III.        Analyse et décision

 

A)        Règles de preuve

 

[15]    Dans un premier temps, le Comité tient à souligner qu’en raison des pouvoirs d’enquête conférés à la syndic et à ses adjoints, la preuve recueillie par ceux-ci, tel qu’en l’espèce, est admissible en preuve sans qu’il soit nécessaire d’assigner et de faire entendre tous et chacun des intervenants au dossier ;

[16]    Le dépôt de cette preuve constitue une preuve prima facie que les infractions ont été commises et constitue une exception à la règle interdisant le ouï-dire ;

[17]    Ainsi, à défaut d’être contredite, cette preuve est suffisante pour entraîner la condamnation de l’intimé ;

[18]    À cet égard, le Comité s’appuie, par analogie, sur l’affaire CSST c. Couvreur Toitures Mont-Rose Québec Ltée[5] :

[11]   Dans le dossier sous étude, l’avocat de l’appelante soutient que l’information et/ou les déclarations des employés de l’appelante soumises à M. Trudel, inspecteur à la CSST, sont des déclarations soumises à la règle des confessions et ne pouvaient être admises en preuve par le premier juge à moins que la poursuite n’ait établi à sa satisfaction que la déclaration ou l’information a été faite librement et de façon volontaire.

[12]   Sur cette question, le Tribunal est d’avis, dans un premier temps, que la preuve qui a été administrée devant le premier juge référait à des renseignements nominatifs transmis par certains employés de l’appelante et ne revêtait pas le caractère d’une déclaration par laquelle les représentants de l’appelante auraient pu reconnaître la responsabilité de leur mandant. Dans les circonstances, le Tribunal est d’avis que les dispositions habituelles concernant la règle des confessions n’ont pas d’application en l’espèce.

[13]   Subsidiairement, le Tribunal est également d’avis, en matière d’infraction réglementaire, que l’on ne saurait astreindre un organisme réglementaire et quasi judiciaire comme la CSST aux règles des confessions habituelles, à moins d’abus et de circonstances exceptionnelles.

[] 

[17]   Ainsi, il est essentiel selon le Tribunal d’examiner les objectifs poursuivis par la Loi sur la santé et la sécurité du travail pour apprécier le caractère raisonnable des conclusions du premier juge.

[18]   En effet, la Loi a comme objectif d’éliminer à la source les dangers potentiels pour la santé, la sécurité et l’intégrité physique des travailleurs.

[19]   La Loi prévoit également certaines obligations pour assurer le respect de l’objectif de la Loi.

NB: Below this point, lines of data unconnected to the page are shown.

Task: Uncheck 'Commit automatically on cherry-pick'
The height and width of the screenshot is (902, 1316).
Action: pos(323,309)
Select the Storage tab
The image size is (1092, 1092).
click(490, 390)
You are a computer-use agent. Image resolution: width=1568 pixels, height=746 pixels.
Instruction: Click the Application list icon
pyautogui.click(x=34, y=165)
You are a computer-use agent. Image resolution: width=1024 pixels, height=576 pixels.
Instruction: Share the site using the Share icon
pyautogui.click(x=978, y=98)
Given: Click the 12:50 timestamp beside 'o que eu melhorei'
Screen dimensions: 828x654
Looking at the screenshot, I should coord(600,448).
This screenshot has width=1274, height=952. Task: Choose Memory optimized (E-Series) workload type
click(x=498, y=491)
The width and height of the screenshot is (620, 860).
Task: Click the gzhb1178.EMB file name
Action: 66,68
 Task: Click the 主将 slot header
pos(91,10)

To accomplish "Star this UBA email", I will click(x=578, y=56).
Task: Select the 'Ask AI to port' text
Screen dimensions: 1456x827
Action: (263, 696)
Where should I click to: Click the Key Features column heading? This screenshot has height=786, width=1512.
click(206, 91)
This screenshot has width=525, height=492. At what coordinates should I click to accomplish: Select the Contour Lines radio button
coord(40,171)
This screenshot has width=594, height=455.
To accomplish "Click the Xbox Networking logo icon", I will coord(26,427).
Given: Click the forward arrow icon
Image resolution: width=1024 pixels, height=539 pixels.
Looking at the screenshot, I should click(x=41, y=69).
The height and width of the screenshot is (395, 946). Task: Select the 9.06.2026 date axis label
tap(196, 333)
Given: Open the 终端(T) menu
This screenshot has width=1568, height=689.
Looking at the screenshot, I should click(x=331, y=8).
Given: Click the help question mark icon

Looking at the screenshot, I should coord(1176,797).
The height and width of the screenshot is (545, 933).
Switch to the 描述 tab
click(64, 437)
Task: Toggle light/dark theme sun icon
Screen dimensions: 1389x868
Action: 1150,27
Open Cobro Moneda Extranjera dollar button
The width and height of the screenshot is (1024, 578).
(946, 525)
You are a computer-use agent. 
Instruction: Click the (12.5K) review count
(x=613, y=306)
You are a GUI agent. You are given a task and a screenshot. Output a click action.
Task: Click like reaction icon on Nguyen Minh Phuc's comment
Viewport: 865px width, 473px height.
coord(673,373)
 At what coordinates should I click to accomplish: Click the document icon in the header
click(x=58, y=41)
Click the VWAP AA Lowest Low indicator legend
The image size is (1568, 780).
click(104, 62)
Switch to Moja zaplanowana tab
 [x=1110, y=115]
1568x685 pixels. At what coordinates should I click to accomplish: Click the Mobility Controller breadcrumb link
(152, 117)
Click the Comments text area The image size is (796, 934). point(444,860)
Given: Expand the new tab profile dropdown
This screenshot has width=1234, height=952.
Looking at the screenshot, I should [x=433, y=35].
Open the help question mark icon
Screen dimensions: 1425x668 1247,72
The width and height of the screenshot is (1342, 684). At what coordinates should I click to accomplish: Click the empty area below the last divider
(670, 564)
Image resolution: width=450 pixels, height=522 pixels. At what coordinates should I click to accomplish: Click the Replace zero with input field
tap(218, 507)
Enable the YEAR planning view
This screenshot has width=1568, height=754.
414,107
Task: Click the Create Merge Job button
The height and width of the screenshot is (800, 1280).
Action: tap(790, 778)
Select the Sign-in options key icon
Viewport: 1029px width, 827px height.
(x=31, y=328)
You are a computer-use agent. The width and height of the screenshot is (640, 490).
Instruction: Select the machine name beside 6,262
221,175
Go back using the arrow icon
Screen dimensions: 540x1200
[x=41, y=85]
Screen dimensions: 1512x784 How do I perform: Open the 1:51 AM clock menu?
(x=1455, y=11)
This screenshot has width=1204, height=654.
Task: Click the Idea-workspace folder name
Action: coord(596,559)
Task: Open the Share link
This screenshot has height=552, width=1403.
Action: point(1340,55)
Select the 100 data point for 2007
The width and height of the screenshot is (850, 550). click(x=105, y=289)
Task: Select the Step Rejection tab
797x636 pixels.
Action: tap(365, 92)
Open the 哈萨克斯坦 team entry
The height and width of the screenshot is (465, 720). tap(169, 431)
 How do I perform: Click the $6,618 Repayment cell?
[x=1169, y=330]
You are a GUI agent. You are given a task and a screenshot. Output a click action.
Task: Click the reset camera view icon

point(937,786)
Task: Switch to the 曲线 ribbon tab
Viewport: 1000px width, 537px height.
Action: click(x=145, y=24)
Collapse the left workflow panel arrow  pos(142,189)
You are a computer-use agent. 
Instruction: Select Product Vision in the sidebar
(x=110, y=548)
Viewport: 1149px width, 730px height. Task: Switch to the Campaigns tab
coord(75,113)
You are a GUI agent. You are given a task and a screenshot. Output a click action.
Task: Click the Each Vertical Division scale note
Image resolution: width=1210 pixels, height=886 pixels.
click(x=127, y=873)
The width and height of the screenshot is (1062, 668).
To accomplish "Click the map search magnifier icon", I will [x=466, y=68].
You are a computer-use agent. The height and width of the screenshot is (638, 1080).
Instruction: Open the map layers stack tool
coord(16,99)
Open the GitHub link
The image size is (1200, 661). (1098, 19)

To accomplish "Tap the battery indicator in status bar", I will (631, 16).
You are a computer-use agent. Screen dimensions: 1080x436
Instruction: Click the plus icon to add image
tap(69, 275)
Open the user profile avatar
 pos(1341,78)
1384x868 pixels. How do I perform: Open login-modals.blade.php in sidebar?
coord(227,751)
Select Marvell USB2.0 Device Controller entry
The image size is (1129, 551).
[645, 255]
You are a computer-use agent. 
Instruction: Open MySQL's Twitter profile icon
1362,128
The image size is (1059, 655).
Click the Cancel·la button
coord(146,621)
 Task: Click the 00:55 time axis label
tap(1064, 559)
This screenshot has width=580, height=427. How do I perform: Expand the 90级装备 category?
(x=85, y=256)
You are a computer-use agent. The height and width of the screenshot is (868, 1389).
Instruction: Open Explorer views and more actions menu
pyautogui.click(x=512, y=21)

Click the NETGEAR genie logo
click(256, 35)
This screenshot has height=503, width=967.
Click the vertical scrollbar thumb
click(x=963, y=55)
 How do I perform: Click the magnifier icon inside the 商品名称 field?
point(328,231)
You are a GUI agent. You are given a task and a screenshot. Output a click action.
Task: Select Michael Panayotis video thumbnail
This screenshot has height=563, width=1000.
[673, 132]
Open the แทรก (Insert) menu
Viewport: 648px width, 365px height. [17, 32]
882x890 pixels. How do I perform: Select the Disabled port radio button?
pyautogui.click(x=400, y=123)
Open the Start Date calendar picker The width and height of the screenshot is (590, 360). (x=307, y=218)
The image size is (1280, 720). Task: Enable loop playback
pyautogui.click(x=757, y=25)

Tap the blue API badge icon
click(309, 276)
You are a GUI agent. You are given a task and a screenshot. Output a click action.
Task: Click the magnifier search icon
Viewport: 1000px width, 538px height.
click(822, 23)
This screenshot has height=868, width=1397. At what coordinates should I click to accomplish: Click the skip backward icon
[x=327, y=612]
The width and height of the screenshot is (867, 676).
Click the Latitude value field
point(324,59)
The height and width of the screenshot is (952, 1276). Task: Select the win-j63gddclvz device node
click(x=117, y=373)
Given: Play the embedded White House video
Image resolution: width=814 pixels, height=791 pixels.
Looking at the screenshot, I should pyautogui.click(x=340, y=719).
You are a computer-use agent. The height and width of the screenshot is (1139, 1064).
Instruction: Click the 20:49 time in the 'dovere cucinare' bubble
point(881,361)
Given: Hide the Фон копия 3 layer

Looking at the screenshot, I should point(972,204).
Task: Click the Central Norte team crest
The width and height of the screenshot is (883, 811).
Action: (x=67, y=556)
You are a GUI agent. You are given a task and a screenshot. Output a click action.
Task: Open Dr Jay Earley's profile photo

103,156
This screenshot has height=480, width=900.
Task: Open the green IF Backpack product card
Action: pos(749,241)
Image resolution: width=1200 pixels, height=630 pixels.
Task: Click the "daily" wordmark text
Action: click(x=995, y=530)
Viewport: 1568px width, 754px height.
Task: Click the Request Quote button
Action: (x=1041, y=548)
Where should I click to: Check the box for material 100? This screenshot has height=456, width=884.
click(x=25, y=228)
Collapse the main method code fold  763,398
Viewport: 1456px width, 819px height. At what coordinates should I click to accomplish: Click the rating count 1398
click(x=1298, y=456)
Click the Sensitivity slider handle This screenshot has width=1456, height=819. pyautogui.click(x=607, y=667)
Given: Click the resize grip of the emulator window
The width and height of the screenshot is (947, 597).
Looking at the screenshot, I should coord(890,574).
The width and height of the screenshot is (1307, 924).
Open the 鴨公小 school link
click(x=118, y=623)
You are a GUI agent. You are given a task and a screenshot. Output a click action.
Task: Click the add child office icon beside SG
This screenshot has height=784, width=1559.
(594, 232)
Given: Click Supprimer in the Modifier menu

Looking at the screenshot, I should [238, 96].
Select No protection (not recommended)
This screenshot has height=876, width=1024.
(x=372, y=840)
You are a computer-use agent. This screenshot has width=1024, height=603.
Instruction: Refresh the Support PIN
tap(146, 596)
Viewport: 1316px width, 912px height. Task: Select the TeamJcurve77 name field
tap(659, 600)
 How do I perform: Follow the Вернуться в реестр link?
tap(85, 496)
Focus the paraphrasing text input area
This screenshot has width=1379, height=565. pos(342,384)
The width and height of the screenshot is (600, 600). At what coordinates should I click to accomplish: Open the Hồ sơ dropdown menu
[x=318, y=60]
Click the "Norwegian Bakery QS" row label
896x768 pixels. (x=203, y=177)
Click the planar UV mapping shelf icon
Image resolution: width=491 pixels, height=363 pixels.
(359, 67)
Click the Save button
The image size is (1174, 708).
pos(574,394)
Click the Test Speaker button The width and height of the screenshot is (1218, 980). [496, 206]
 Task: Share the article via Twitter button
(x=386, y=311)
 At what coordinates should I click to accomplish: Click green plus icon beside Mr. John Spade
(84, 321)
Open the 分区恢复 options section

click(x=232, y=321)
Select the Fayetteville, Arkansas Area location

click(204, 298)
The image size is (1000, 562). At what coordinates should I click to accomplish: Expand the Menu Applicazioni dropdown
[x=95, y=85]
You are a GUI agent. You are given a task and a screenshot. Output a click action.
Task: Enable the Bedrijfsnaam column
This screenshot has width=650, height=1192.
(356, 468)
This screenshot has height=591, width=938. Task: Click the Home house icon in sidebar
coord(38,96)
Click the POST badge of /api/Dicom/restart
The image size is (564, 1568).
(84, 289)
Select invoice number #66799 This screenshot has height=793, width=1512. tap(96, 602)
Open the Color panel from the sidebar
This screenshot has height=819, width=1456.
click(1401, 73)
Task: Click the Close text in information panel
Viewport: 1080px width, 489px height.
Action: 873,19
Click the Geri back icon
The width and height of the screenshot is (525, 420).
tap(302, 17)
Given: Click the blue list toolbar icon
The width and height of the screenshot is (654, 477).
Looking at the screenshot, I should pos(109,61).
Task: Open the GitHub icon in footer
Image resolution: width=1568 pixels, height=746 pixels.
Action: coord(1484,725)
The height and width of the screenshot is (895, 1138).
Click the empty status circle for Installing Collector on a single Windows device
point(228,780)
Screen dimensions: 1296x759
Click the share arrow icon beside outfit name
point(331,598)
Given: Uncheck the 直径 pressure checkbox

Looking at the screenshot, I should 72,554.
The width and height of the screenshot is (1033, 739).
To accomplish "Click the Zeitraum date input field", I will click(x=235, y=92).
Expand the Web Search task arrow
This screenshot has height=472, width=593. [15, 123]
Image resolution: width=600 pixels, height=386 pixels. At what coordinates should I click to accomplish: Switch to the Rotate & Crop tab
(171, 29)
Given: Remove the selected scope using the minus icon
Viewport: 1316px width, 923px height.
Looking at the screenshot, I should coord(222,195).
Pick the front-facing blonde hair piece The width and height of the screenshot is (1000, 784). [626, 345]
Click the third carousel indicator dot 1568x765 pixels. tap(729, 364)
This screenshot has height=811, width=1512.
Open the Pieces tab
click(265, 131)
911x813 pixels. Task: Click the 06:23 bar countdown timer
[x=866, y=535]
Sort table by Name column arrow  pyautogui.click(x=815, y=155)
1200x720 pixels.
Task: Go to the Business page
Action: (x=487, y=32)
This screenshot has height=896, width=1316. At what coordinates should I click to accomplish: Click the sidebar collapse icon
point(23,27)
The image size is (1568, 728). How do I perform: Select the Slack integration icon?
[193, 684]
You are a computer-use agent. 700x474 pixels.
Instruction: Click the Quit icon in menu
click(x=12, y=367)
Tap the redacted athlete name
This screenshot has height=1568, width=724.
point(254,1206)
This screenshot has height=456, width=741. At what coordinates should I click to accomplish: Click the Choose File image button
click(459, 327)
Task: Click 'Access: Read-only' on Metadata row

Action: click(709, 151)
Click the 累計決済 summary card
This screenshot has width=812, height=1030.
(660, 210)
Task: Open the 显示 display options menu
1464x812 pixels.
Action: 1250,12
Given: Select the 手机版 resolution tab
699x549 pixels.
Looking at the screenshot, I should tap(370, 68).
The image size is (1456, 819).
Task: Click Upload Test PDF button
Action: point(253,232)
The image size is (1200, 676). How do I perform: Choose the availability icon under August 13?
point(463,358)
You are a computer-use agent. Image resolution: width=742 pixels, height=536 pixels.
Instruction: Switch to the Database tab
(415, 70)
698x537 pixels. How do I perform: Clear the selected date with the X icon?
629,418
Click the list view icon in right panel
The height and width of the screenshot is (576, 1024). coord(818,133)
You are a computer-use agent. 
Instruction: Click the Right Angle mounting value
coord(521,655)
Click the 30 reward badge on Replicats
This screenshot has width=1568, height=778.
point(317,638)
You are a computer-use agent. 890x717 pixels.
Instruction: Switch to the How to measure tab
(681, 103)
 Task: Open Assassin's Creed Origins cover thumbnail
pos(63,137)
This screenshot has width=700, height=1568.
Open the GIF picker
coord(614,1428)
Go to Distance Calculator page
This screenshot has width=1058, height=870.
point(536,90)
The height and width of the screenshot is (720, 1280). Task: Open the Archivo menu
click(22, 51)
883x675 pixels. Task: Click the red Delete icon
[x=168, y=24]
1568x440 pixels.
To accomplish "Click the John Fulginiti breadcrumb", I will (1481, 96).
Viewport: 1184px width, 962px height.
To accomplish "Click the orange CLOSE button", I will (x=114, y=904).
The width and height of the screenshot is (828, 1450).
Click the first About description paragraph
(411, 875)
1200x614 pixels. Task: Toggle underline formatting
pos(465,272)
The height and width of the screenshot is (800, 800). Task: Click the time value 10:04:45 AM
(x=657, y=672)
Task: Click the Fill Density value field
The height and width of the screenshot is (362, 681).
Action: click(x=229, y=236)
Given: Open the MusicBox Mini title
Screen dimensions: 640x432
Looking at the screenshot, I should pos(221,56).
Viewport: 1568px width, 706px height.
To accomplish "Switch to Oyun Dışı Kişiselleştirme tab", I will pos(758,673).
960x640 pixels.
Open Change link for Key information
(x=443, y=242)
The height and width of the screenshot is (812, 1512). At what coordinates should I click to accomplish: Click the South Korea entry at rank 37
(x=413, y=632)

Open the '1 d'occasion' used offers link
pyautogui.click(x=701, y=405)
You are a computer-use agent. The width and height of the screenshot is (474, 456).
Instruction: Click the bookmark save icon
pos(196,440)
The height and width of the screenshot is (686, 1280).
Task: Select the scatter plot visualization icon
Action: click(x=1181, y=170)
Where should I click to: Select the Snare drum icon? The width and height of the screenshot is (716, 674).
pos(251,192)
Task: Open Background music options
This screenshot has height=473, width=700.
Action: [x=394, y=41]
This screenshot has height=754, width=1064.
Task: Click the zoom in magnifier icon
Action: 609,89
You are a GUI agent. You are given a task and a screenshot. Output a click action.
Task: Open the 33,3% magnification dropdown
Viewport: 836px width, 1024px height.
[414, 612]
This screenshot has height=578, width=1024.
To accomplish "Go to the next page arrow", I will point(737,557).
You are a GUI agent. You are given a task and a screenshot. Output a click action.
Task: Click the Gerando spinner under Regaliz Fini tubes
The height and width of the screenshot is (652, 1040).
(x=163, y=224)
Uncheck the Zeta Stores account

[20]   Pour s’assurer de l’application de la Loi, le législateur a octroyé à l’inspecteur désigné, un large pouvoir d’enquête qui se distingue des pouvoirs d’enquête des agents de la paix ou des forces policières en ce que l’objectif premier de l’enquêteur de la CSST est de s’assurer du respect de la Loi sur la santé et la sécurité du travail, en permettant à ce dernier d’émettre des ordonnances sur-le-champ pour protéger la vie et la sécurité des ouvriers.

[21]   Son rôle administratif est dominant, et ce n’est que de façon accessoire que l’inspecteur de la CSST émettra un constat d’infraction alors que son premier devoir sera rempli, soit l’application de la Loi. En conséquence, le Tribunal est d’avis que l’inspecteur de la CSST n’est pas une personne en autorité au sens de la Loi et l’information ou déclaration qui lui est communiquée par les employés sur les lieux est admissible en preuve.

[22]    À cet égard, le Tribunal retient des enseignements de la Cour suprême dans les arrêts Hodgson et R. c. Jarvis.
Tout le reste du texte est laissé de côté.